**GIVEN PASSAGE:**
11 Enquiries by the police and by an investigator retained by the insurance company indicated that there were inconsistencies between physical evidence and the claims made by the accused. As a result, on 12 March 2013 the accused was interviewed by the police. In that interview he said that he had been paid the $15,000 cash by a man who had purchased a Felder panel saw from him on 27 July 2012. He claimed that he had previously purchased the saw and other machinery for $5,000 from a lady in Balga. He could not recall exactly where he had purchased it from. He could not identify either the woman he said he had acquired the saw from or the man he had sold it to.
12 The prosecution case is that the accused invented the story about the purchase and sale of the panel saw and then falsely reported the burglary offence in order to make a false insurance claim. These allegations relate to counts 1 and 2 of the indictment.
13 On 31 July 2012 representatives of the insurance company told the accused on a number of occasions that he would not be able to claim for the $15,000 cash that he claimed was stolen from his safe. At about 9.09 am on 4 August 2012 Fire and Emergency Services personnel responded to a fire at the accused's business premises in Bayswater. Enquiries determined that an electric powered heat gun had been placed into a box of paper in the office area of the unit directly below a container of petrol. A second heat gun was plugged into a timer and connected to a power point in another part of the unit. The second heat gun was placed among combustible material and subsequently ignited a fire. That fire prevented the first heat gun in the office area from activating. It is alleged that the accused set up the heat guns with timers the night before the fire such that they would turn on in the early hours of the following morning.
14 Following the fire the accused lodged a claim with his insurance company for business interruption, fire damage and theft of property. On 12 August 2012 he submitted a schedule of the property and other losses he was claiming to a loss adjustor who had been retained by the insurance company. The total amount claimed was $131,302.79.
15 On 2 November 2012 the accused submitted an invoice for costs associated with work allegedly done in cleaning up the unit after the fire and rendering it fit for ordinary use. The amount of the invoice was $10,125.50. The invoice had the appearance of being for work done by a business independent from the accused. The prosecution case is that in fact the accused created the invoice and submitted it to the insurance company in circumstances where he knew that none of the work referred to had been done, giving the false impression that the work had been done by a company that was unrelated to him.
16 The accused was charged with counts 1, 2 and 5 on 20 September 2013. He was charged with the arson offence, count 3, following further investigations by the police. Count 4 was included on the indictment ex officio when the indictment was filed on 26 November 2014.

**AVAILABLE DATA:**
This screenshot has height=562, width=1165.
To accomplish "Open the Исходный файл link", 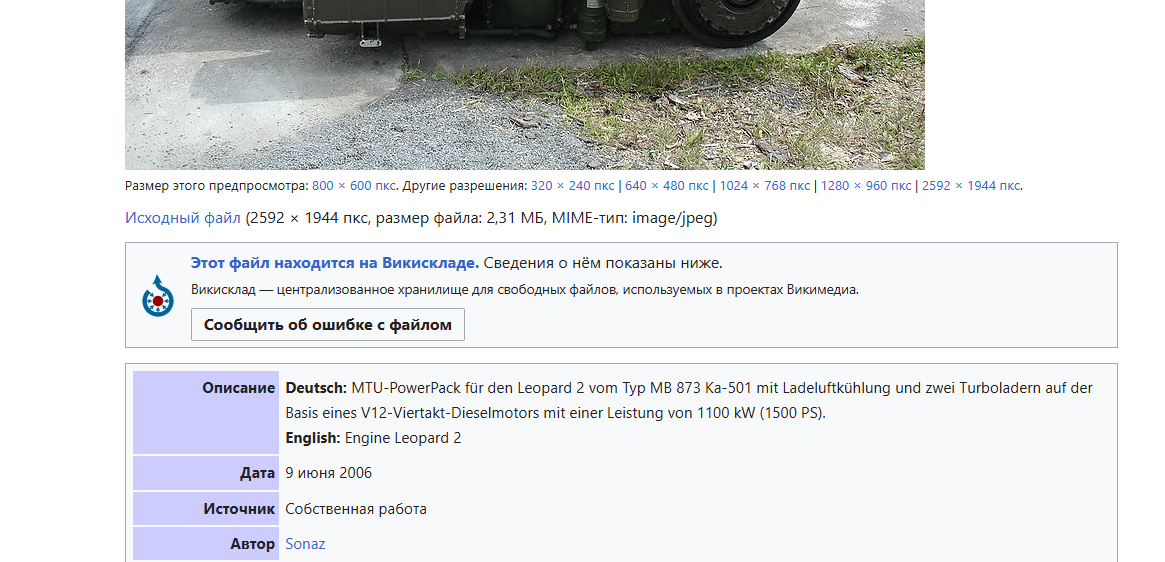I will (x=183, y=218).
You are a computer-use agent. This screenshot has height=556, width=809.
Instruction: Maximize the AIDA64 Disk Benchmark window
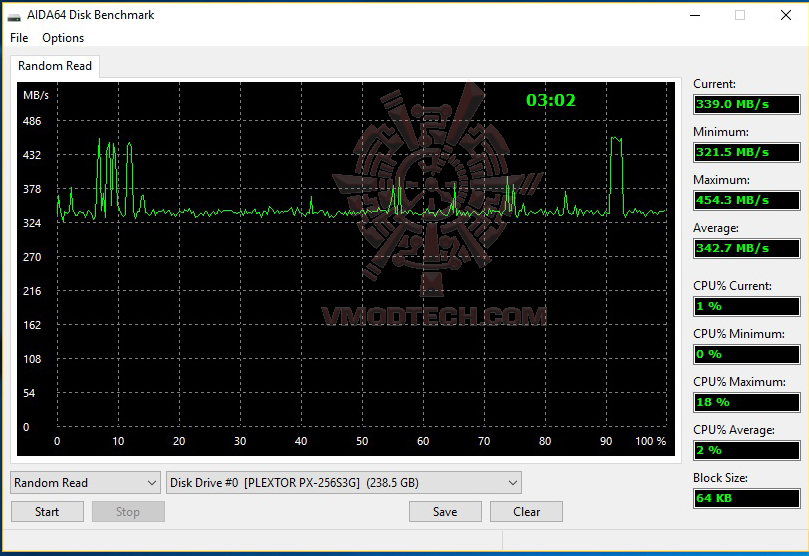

**SHORT PROBLEM:** Continue the court account of the insurance claims and arson charges from the point where it ends.

**ANSWER FOR THIS EXERCISE:**
The insurance interviews
17 At the directions hearing the prosecution called Ms Jennifer Caldwell. She gave evidence that she is a senior investigator employed by a company that is retained to undertake investigations for insurance companies. On 7 September 2012 she received instructions to conduct an investigation into the fire. In such circumstances it is not Ms Caldwell's role to determine whether the claim will be paid but rather to conduct a factual investigation and report back to the insurance company.
18 As part of her investigation Ms Caldwell contacted the accused and requested an interview. For that purpose she attended at his home in Yokine on 12 September 2012. She obtained the accused's written consent to participate in an interview. He also signed an acknowledgement that he had been requested to provide documentation to Ms Caldwell for the purposes of assisting with his claim. He also signed an authority to release and obtain information from third parties. The interview was audio recorded and a transcript was subsequently prepared of that interview. The accuracy of the transcript was not disputed and was relied upon on this application.
19 At the commencement of the interview on 12 September 2012 Ms Caldwell advised the accused that she represented the insurance company who had asked her to conduct some enquiries in relation to the claims that he had lodged. She identified the claims and asked the accused whether he consented to talking to her. He confirmed that he did and that he understood that the interview would be recorded. Ms Caldwell then asked:
Q. Now do you acknowledge and agree to SGIO insurance using the information that we collect today in accordance with their privacy policy to assist in this claim or any other future claims or policies?
A. Yes.
Q. Now SGIO insurance may disclose the information you give me to other parties such as other insurance companies or government agencies, do you understand and agree with that?
A. Yes.
Q. Great. Now in accordance with the Insurance Contracts Act and your obligations to act in utmost good faith, all my questions must be answered truthfully and honestly and to the best of your knowledge?
A. Yes.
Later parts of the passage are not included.